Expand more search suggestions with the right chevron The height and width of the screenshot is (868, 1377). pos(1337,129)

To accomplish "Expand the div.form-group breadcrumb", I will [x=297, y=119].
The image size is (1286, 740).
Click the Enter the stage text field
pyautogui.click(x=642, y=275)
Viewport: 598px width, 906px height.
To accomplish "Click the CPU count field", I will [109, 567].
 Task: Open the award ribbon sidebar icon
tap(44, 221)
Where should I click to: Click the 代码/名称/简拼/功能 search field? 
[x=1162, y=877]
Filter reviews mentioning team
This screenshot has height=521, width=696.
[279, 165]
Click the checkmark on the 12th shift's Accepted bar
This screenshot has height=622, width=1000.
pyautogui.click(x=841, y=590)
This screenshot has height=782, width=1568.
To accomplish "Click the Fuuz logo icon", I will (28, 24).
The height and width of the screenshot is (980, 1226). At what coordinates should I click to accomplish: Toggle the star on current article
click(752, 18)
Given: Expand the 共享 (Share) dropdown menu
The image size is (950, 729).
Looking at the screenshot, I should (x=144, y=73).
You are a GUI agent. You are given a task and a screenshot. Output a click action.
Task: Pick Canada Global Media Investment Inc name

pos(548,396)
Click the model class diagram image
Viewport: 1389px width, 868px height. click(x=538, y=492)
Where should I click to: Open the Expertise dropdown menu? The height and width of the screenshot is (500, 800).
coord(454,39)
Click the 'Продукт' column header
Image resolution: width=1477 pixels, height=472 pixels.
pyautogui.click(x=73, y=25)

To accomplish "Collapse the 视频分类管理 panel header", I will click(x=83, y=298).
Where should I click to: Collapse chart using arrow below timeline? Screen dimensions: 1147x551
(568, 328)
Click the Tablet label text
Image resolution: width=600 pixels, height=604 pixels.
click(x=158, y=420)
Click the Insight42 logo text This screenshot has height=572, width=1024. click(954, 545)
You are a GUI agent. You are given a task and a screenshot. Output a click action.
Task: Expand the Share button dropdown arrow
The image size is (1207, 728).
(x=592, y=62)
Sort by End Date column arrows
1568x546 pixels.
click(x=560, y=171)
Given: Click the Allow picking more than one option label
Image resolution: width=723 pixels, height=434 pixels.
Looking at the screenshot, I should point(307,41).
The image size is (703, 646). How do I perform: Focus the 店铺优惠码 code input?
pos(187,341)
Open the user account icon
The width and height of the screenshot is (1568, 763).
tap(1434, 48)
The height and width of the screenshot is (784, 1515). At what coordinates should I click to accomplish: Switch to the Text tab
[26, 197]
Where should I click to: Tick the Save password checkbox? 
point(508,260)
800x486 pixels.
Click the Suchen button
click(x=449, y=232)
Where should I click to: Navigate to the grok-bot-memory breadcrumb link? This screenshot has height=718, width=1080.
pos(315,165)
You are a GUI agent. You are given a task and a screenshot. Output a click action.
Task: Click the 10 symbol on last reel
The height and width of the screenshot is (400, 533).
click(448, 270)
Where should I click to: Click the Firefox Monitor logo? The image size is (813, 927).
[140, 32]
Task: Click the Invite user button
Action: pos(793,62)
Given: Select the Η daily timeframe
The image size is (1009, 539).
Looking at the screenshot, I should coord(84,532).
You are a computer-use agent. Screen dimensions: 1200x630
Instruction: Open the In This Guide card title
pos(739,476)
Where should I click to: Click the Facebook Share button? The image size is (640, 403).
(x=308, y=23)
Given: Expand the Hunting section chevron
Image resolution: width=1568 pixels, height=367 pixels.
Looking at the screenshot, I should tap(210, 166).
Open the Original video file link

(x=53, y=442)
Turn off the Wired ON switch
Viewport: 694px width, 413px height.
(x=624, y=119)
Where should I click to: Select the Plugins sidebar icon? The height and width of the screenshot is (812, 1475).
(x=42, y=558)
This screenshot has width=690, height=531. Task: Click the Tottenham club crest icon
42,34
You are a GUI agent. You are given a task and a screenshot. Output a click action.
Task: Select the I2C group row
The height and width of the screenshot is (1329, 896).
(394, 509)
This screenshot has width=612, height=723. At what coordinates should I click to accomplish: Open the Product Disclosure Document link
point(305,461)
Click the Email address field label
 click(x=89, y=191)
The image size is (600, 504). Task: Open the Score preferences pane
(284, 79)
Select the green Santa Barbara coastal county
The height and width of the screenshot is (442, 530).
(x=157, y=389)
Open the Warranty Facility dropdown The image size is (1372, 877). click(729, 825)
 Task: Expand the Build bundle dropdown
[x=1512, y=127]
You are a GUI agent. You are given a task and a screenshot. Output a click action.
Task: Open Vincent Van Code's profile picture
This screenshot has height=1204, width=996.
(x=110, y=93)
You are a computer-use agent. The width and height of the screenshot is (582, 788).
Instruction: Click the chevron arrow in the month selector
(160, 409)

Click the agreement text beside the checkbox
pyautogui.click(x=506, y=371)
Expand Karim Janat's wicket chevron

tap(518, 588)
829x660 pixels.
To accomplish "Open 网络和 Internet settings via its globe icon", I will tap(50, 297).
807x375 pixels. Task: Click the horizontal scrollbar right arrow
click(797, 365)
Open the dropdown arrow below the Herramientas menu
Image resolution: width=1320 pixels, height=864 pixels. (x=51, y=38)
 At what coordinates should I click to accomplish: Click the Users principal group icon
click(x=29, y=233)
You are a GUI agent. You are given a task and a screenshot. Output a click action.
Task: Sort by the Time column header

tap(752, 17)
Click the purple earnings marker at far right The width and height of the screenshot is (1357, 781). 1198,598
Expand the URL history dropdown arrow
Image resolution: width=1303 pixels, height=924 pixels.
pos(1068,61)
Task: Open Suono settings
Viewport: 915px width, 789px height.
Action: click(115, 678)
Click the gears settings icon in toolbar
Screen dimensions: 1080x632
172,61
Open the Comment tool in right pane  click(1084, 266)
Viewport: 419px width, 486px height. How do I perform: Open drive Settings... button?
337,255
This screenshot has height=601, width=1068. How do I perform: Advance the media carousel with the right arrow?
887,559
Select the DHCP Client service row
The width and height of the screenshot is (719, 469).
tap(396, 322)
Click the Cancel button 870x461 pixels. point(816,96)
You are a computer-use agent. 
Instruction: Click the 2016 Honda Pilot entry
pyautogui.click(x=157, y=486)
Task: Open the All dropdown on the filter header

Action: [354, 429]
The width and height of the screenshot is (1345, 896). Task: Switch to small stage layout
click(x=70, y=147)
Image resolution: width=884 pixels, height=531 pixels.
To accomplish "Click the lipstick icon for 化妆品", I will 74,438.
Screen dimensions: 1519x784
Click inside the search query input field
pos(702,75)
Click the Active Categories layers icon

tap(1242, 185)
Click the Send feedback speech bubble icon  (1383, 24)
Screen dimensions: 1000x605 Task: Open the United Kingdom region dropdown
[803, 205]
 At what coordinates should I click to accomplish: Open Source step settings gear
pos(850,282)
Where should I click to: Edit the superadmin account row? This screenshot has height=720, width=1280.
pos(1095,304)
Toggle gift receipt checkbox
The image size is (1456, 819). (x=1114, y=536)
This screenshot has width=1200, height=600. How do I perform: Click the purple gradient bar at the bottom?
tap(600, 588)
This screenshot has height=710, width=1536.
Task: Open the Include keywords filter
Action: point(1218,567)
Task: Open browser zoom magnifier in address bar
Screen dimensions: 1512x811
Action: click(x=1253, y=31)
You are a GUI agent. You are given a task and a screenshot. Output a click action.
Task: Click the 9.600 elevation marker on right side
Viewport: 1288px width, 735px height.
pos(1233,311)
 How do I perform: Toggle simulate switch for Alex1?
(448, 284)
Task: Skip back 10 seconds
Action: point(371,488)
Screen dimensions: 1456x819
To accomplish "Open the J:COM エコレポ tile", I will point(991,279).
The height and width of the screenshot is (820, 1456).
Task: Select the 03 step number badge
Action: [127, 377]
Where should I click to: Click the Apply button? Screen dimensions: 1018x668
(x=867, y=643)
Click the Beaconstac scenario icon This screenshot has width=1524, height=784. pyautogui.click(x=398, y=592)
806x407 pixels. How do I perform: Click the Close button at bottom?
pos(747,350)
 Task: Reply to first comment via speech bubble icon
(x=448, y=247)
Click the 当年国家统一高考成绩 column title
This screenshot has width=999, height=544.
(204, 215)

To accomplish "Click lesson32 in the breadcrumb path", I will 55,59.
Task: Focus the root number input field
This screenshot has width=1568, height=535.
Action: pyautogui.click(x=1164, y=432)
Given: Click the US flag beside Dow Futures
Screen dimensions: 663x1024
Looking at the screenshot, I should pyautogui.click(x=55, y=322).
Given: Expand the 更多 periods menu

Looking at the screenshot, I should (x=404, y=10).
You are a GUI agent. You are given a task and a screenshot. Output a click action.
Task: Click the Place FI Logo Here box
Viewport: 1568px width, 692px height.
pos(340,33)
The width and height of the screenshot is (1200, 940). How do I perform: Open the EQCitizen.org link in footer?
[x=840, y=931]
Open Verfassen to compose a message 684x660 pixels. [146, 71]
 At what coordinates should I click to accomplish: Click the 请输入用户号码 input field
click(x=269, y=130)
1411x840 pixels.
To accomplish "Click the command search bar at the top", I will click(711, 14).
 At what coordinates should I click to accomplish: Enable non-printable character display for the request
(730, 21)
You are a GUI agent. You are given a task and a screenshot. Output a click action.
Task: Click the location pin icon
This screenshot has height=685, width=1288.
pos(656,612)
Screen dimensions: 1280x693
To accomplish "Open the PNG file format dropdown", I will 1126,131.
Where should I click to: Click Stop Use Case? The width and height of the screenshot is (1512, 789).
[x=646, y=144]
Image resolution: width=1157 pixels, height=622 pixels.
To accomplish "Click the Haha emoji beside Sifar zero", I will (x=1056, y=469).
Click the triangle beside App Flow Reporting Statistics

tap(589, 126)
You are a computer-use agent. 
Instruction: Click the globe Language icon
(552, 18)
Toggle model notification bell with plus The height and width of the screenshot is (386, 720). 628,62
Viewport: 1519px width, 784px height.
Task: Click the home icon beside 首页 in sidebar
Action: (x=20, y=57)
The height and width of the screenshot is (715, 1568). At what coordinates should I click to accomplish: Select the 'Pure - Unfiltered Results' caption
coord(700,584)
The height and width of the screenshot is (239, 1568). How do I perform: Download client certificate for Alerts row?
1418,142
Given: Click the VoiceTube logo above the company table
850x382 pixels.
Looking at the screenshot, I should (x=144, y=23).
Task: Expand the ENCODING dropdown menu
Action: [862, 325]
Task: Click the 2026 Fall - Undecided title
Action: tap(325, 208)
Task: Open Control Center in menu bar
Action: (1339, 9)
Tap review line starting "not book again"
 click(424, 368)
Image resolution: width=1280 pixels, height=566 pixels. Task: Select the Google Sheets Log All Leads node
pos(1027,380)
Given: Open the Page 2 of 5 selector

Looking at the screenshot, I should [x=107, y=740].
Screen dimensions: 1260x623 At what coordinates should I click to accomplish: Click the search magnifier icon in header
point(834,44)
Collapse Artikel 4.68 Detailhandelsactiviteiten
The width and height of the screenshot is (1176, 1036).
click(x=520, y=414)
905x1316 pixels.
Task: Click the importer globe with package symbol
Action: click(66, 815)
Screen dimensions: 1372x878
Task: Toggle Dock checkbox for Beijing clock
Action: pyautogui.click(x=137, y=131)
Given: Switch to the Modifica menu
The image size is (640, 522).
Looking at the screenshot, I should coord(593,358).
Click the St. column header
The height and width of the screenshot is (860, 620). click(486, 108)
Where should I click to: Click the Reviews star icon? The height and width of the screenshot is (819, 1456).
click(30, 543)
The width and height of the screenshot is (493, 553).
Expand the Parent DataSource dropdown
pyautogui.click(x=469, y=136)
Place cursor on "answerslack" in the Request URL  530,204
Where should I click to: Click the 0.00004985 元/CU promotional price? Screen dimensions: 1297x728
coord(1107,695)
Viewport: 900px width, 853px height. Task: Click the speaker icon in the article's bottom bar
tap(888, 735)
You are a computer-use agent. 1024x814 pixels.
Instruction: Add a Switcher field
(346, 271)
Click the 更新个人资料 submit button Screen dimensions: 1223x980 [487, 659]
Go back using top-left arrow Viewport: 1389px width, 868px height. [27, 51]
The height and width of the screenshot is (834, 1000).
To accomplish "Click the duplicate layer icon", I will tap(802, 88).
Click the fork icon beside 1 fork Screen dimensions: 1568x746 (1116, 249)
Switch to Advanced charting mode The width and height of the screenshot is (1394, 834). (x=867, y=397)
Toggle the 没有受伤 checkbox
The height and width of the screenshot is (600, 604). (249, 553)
════════
→ **Objective**:
Express the rows starting at the line containing "The width and height of the screenshot is (493, 553)." and ending at the last row as a numbered list, leaving out any blank lines.

→ **Solution for this exercise**:
1. The width and height of the screenshot is (493, 553).
2. Expand the Parent DataSource dropdown
3. pyautogui.click(x=469, y=136)
4. Place cursor on "answerslack" in the Request URL  530,204
5. Where should I click to: Click the 0.00004985 元/CU promotional price? Screen dimensions: 1297x728
6. coord(1107,695)
7. Viewport: 900px width, 853px height. Task: Click the speaker icon in the article's bottom bar
8. tap(888, 735)
9. You are a computer-use agent. 1024x814 pixels.
10. Instruction: Add a Switcher field
11. (346, 271)
12. Click the 更新个人资料 submit button Screen dimensions: 1223x980 [487, 659]
13. Go back using top-left arrow Viewport: 1389px width, 868px height. [27, 51]
14. The height and width of the screenshot is (834, 1000).
15. To accomplish "Click the duplicate layer icon", I will tap(802, 88).
16. Click the fork icon beside 1 fork Screen dimensions: 1568x746 (1116, 249)
17. Switch to Advanced charting mode The width and height of the screenshot is (1394, 834). (x=867, y=397)
18. Toggle the 没有受伤 checkbox
19. The height and width of the screenshot is (600, 604). (249, 553)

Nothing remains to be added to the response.